Goal of the exercise> Change "status bar" to "title bar" in the stretch from the start of the entries through the line containing "pyautogui.click(x=906, y=523)", and copy out that stretch with nothing else altered. Leave the pictures out.

-------- Given records

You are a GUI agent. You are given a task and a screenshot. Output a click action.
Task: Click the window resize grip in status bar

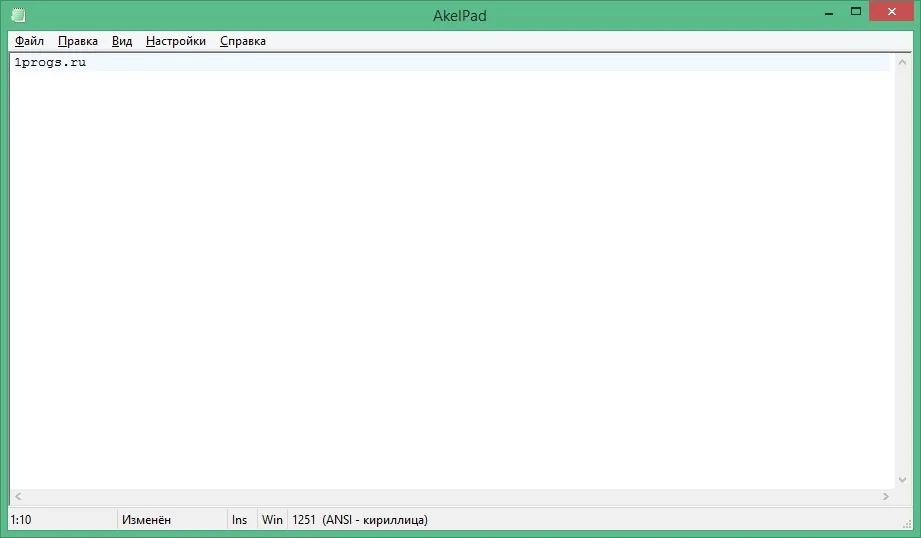pyautogui.click(x=906, y=523)
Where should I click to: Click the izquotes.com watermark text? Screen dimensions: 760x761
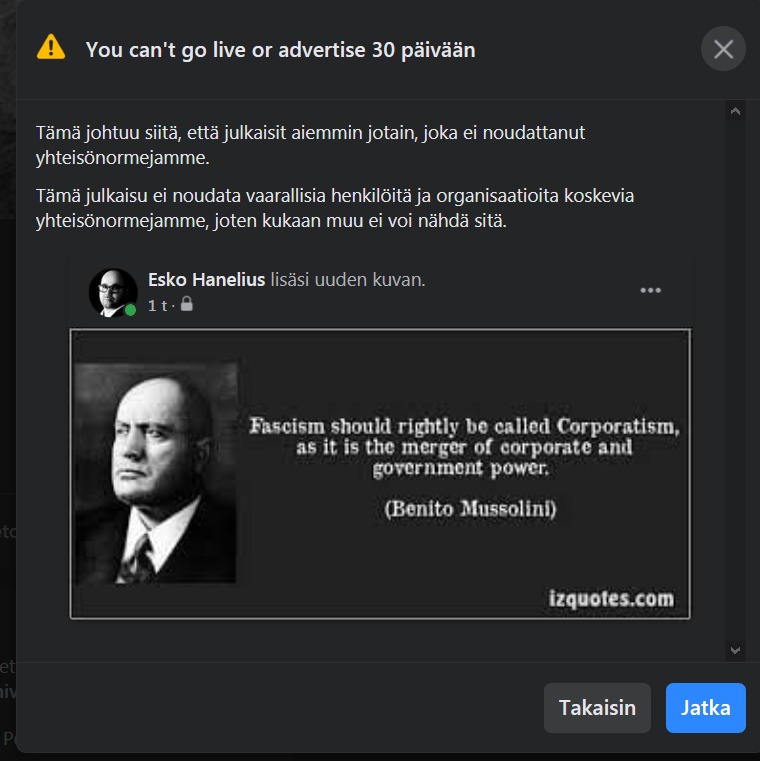point(611,598)
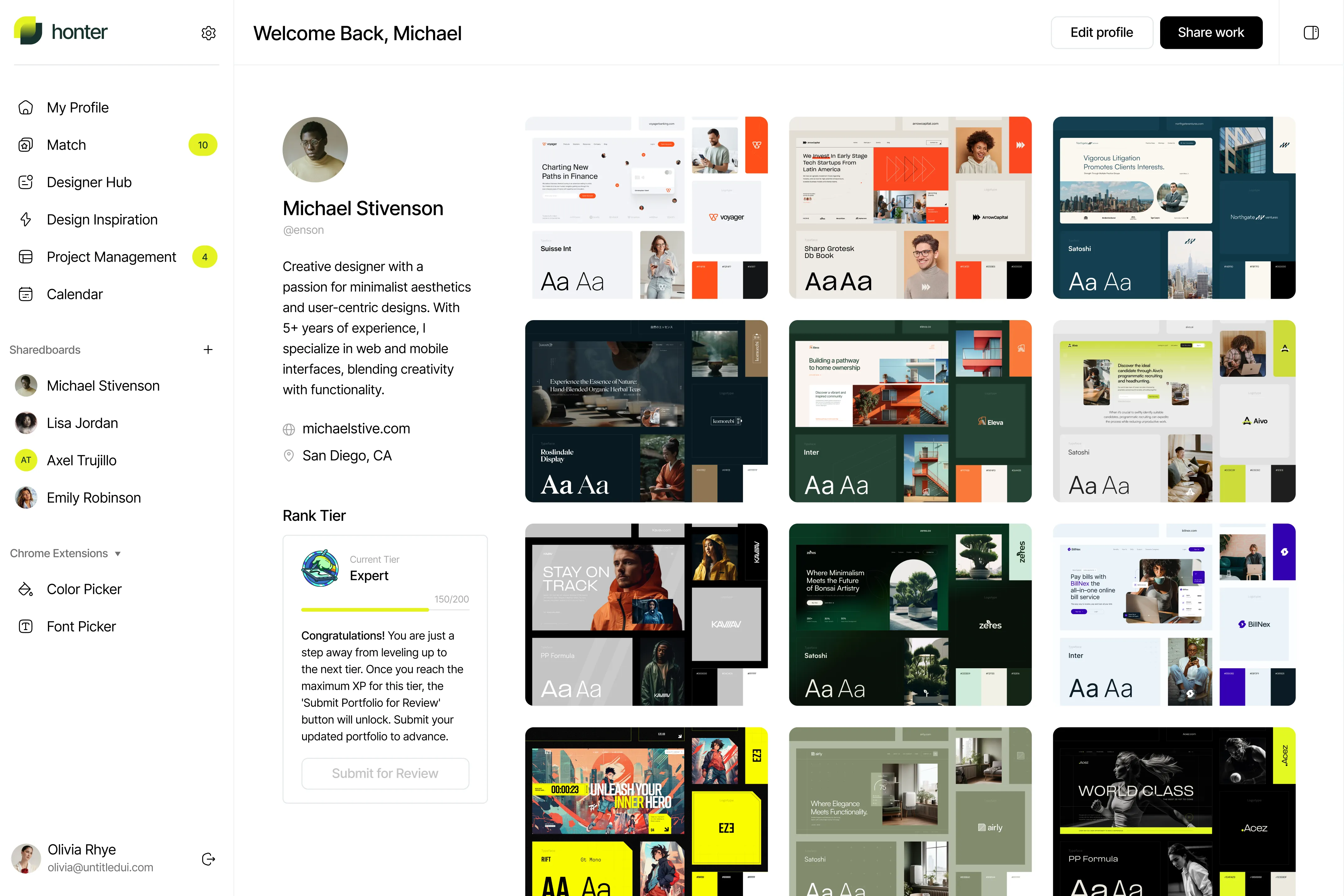Image resolution: width=1344 pixels, height=896 pixels.
Task: Click Submit for Review button
Action: click(385, 773)
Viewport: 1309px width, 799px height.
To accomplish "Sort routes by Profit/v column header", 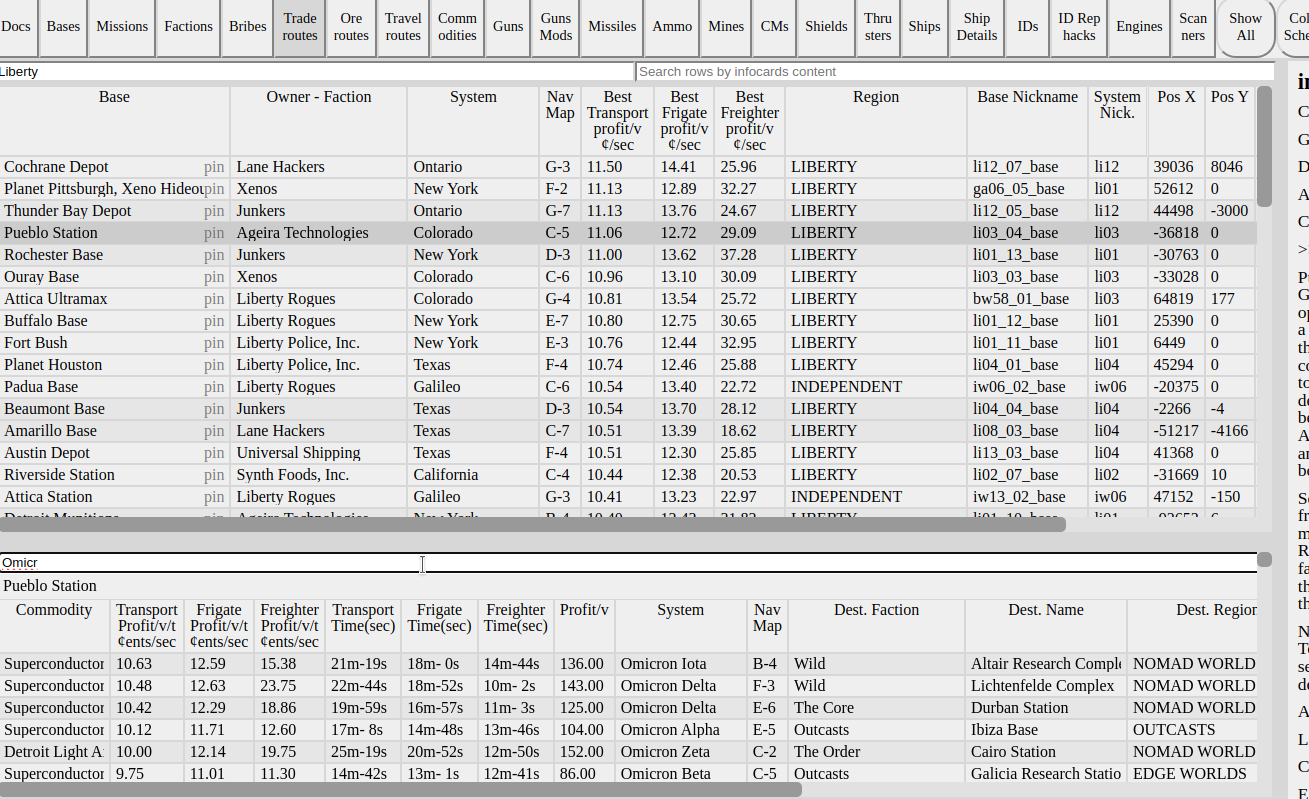I will [584, 610].
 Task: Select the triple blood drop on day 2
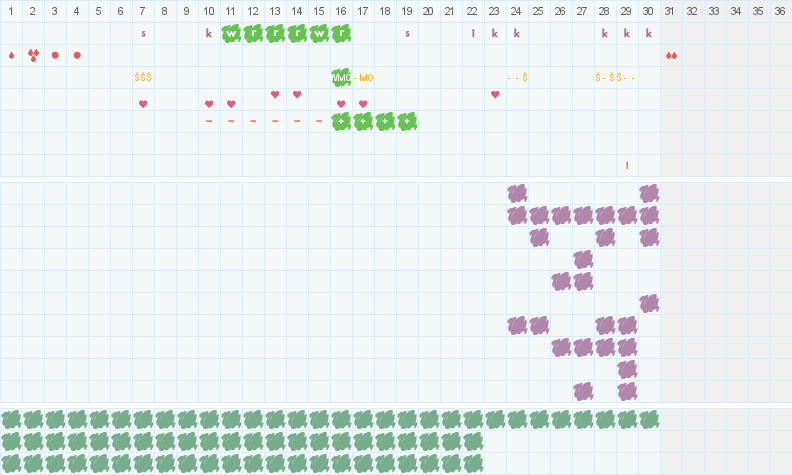(33, 55)
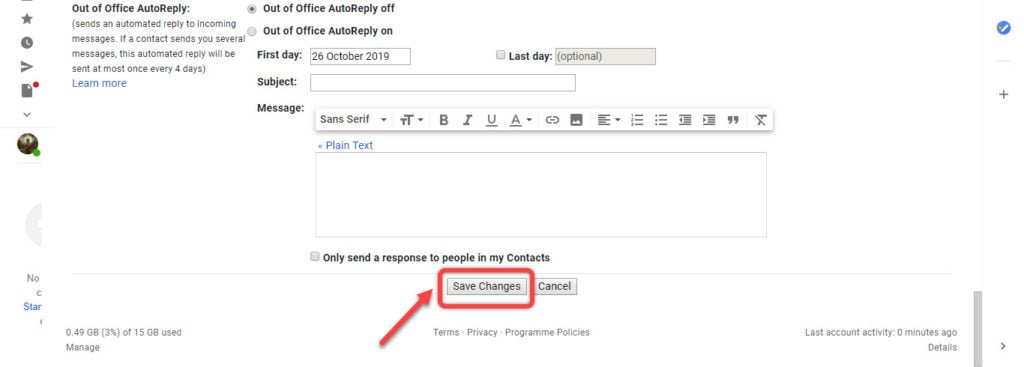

----------------

The result>
You are a GUI agent. You are given a task and a screenshot. Output a click action.
Task: Click the window resize grip in title bar

pyautogui.click(x=906, y=523)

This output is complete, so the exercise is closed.